Die gesetzlichen Vorschriften zur Gestaltung sind gering. In Hinblick auf die Inhalte gibt es nur sehr geringe Anforderungen. Was nicht explizit geregelt ist unterliegt automatisch den gesetzlichen Bestimmungen. Formulierungen sind meist standardisiert. Die rechtliche Essenz zahlloser Urteile steckt in den oft genutzten Wortlauten. Die genaue Arbeitsplatzbeschreibung allein ist individuell und wird oft sehr sorgfälltig ausgeführt. Was in den meisten Arbeitsverträgen enthalten ist, erfahren Sie hier: Die Beschreibung des Arbeitsfeldes, die Vertragsart (befristet unbefristet), der Vertragsbeginn, die Vertragsdauer und Vertragsauflösung durch Kündigung. Arbeitszeiten, Ruhezeiten, Schichtarbeitszeiten. Zwar ist Geld nicht alles, aber die Bezahlung inklusive sämtlicher Extras wie Weihnachtsgeld und Erfolgsbeteiligungen muss klar definiert sein. Betriebsrente, vermögenswirksame oder sonstige freiwilligen Leistungen des Arbeitgebers Neben den Erholungszeiten (Pausen) können auch das Telefonieren oder Surfen geregelt werden. Schichtarbeit und sonstige Arbeitszeiten außerhalb der regulären Arbeitszeit sind genau festzuhalten. Wie viele Urlaubstage? Sonderurlaub? Regelungen für den Krankheitsfall. Lohnfortzahlungen bei Pflege von nahen, erkrankten Verwandten Datenschutz und Firmengeheimnisse. Arbeitszeugnis Falls Sie Ihre Arbeit zumindest teilweise im Home-Office durchführen, sollte dies geregelt sein. Was passiert bei Regelungslücken? Gerade die Punkte, die nicht im Arbeitsvertrag festgeschrieben sind, können später Probleme bereiten. Gibt es eine Probezeit, auch wenn diese nicht explizit im Arbeitsvertrag erwähnt ist? Alles Wichtige sollte im Arbeitsvertrag stehen – explizit sollten keine Nebenabreden zulässig sein. Damit kann sich niemand auf erfundene Vereinbarungen beziehen. Eine gerichtliche Klärung wird damit nicht unnötig erschwert. Ohne den Ausschluß der Nebenabreden könnten Beweise und stichhaltige Argumentation dann helfen, die Entscheidungswaage in die eine oder andere Richtung zu neigen.

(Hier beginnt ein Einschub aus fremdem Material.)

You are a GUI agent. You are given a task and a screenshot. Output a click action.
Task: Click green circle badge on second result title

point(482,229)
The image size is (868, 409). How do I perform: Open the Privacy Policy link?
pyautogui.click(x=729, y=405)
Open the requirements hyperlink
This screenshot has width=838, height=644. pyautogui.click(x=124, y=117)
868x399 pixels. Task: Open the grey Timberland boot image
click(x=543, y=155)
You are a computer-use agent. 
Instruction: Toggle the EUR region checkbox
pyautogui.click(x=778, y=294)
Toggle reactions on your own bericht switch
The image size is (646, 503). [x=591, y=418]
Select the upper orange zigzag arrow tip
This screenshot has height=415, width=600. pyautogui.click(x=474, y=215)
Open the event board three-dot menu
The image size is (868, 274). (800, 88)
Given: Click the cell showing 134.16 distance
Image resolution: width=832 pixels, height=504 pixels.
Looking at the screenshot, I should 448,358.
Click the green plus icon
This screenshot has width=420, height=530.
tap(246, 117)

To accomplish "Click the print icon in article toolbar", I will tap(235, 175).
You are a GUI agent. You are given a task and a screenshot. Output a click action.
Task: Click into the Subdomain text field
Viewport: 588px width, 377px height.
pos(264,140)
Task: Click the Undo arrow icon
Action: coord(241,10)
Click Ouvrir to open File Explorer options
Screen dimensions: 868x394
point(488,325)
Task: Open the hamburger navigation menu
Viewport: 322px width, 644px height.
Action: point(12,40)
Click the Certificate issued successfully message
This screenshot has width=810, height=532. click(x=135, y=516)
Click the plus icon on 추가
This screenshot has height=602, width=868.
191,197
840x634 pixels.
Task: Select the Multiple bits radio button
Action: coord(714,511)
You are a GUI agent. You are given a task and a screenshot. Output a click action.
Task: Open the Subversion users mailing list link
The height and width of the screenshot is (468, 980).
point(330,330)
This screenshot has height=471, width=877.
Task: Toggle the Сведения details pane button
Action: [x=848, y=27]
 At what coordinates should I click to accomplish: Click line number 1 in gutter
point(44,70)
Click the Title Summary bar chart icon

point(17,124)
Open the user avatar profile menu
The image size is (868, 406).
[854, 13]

Arbeitsverhältnis kündigen

Die Kündigung des Arbeitsplatzes ist ein einschneidendes Ereignis. Alle Verträge, die geschlossen werden, sind grundsätzlich auch kündbar. Welche Bestimmungen für die Kündigung gelten, kann im Arbeitsvertrag festgehalten sein, oder im Tarifvertrag oder der Betriebsvereinbarung. So stehen z.B. Betriebsräte unter besonderem Kündigungschutz. Doch nicht nur die Art der Kündigung, ob fristgerechte Kündigung (z.B. betriebsbedingte Kündigung ) oder fristlose Kündigung, gibt Anlass für Streitigkeiten. Stimmt die aufgrund der Beschäftigungsdauer ermittelte Kündigungsfrist? Im Zweifel einen Anwalt für Arbeitsrecht einschalten! Denn wird eine Kündigung abgeschmettert, ist gleichzeitig viel Geld verloren gegangen.

Tarifvertrag versus Arbeitsvertrag: welche Kündigungsfrist ist wirksam?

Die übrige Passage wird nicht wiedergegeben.